ASSIGNMENT
Your output should be the lines from the one that contains "Стул из массива Дания (1068, 1337)" to the end of the listing, transcribed exactly. Include nothing else.
···
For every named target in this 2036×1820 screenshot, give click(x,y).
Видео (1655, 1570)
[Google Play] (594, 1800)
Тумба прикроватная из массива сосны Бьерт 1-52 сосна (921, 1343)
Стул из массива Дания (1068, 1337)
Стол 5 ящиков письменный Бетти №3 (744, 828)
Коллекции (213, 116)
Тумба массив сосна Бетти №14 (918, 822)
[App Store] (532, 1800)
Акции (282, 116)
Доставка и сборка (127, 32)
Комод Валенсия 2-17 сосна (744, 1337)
···
TASK RESULT
Стул из массива Дания (1068, 1337)
Стол 5 ящиков письменный Бетти №3 (744, 828)
Коллекции (213, 116)
Тумба массив сосна Бетти №14 (918, 822)
[App Store] (532, 1800)
Акции (282, 116)
Доставка и сборка (127, 32)
Комод Валенсия 2-17 сосна (744, 1337)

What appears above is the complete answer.